To keep you in the loop, here’s a breakdown of recent technology developments in the world of machine translation, along with some cautionary tales for companies thinking of taking the leap for themselves.

Google Assistant introduces ‘Interpreter mode’

By 2022, 55% of households are set to own smart speaker devices, and 50% of searches this year are expected to be done by voice. One of the latest advances is Google Assistant’s new Interpreter mode, which translates conversations in real time in 29 different languages, including Thai, Slovak and Hindi.

The Interpreter mode was announced at CES last year and is now available on smartphones, smart displays and Google Home speakers. Running on the Google Nest Hub, the technology is already being snapped up by the leisure, travel and tourism industries to help improve the experience of international customers.

American Airlines has announced that its Admirals Club lounges at LAX airport will offer the service when a multilingual team member is not available, while hoteliers are also keen on offering it to international guests following successful trials at several hotels in 2019.

Waverly Labs launches the Ambassador

In November 2019, Waverly Labs announced its latest translation earpiece, the Ambassador: an over-ear device which can be used to either hold a conversation in real-time with a partner or automatically detect and translate any speech within a radius of 8 feet.

The device works when paired with the user’s smartphone’s text-to-speech app, which transcribes the speech, translates it into a new language and reads it back to the listener.

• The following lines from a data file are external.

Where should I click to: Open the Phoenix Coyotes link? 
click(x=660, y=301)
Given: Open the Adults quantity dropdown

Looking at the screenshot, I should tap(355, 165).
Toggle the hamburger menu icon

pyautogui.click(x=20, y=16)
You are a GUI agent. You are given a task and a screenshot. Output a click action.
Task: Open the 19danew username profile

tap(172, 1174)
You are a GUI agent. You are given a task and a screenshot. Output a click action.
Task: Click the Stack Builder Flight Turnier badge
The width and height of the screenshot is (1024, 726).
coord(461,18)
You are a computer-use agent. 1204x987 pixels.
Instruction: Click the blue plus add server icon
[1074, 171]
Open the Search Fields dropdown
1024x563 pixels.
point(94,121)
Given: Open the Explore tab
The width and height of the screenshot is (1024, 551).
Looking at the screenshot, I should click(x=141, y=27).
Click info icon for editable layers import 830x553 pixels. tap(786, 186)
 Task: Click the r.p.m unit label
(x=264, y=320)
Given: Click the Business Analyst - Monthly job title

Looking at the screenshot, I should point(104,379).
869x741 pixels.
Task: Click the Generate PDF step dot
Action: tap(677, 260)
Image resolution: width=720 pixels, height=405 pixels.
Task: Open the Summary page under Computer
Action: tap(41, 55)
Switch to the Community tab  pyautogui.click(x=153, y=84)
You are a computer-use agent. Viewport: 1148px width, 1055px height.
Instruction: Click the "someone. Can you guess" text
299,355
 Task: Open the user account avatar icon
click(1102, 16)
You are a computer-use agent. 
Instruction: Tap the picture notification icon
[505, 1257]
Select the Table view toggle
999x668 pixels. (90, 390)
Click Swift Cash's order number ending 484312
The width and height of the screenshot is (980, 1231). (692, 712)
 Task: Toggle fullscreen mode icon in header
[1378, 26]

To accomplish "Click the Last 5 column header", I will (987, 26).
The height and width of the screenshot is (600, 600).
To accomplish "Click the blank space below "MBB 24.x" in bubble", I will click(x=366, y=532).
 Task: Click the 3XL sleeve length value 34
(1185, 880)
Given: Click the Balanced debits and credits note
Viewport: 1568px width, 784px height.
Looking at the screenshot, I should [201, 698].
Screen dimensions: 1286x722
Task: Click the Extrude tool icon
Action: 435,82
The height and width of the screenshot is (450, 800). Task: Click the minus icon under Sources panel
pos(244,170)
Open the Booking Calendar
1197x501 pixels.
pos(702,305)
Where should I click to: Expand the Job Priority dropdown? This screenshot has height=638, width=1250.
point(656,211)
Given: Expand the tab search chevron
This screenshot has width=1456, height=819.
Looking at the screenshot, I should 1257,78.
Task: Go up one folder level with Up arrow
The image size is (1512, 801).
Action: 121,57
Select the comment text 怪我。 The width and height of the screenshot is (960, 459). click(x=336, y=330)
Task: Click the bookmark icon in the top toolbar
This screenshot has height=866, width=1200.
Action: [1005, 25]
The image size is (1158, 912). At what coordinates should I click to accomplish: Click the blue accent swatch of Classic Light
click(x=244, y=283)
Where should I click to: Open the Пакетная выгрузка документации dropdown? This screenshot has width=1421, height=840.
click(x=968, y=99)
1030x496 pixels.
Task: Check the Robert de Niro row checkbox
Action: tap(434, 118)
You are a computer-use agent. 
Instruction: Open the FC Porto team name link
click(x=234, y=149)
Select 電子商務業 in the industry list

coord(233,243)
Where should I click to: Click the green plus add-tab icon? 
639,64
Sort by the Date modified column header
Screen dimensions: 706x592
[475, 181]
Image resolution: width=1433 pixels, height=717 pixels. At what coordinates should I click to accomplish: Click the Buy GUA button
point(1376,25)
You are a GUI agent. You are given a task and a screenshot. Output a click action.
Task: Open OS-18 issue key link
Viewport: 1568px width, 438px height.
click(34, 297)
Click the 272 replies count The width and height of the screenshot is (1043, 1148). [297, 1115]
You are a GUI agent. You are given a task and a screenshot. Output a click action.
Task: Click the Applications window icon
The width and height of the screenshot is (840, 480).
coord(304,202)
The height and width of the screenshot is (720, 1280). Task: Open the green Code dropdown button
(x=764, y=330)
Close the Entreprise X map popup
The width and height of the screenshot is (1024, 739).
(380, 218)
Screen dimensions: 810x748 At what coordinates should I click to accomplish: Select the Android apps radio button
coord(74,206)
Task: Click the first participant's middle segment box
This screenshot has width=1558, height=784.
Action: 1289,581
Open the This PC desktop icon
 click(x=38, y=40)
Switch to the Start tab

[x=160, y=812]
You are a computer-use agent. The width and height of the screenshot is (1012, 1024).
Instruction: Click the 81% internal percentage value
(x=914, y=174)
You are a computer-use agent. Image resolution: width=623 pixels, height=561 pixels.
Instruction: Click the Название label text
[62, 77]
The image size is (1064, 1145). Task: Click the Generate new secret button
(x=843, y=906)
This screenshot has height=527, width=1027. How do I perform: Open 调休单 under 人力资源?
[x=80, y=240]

The Ambassador can interpret 20 languages and 42 dialects, including historically MT-challenging languages like Korean and Japanese. Up to four earpieces can be connected to a single smartphone, and it can also connect to a speaker to broadcast to an audience. The Ambassador can be reserved now but won’t available until March 2020.

Pixel Buds to offer access to instant translations

Also set for release this year will be Google’s Pixel Buds. A direct competitor to both the Ambassador and Apple’s Airpods, the in-ear phones will offer hands-free interactivity with Google Assistant. It means users will be able to access live language translation on-the-go in combination with the new Interpreter mode.

They also offer a number of nice little touches, including the ability to detect the noise level of the environment and adjust the phone’s volume accordingly, making life easier when trying to communicate in a crowded room.

Machine translation to blame for Facebook’s blushes

However, things aren’t all smooth sailing. In a warning for any organization that uses automated MT software, Facebook’s internal machine translation hit the spotlight for the wrong reasons during Chinese leader Xi Jinping’s visit to Burma in January.

After its software mistakenly translated the president’s name from Burmese into an offensive English term, Facebook put the error on its system not having Mr. Jinping’s name in its Burmese database and guessing at the translation. This caused severe embarrassment for the company, since China represents its second most lucrative market after the US.

It is not the first time Facebook’s Burmese translations have caused issues: in 2018, it was translating anti-Rohingya posts that advocated killing Muslims into English sentences such as “I shouldn’t have a rainbow in Myanmar.”

Skype translation issues spark privacy concerns

Another concerning aspect of the MT boom is the risk to user data. For example, Microsoft workers in China were able to listen to conversations made using Skype’s experimental live text translation feature with no cyber-security protocols in place, according to the Guardian.

A whistle-blower claims that the lack of security measures meant recordings were accessed through accounts with identical passwords, with nothing to guard against criminal or state interference and almost no employee vetting.

Last August, Vice Magazine reported that Skype audio clips were being transcribed by humans to help improve the app’s algorithm, with no warnings in either Skype’s or Microsoft’s privacy policy that conversations might be used in this way.

In response to the Guardian outlining these data risks, Microsoft said it had ended the relevant grading programs and moved any remaining grading operations into ‘secure facilities’ outside of China.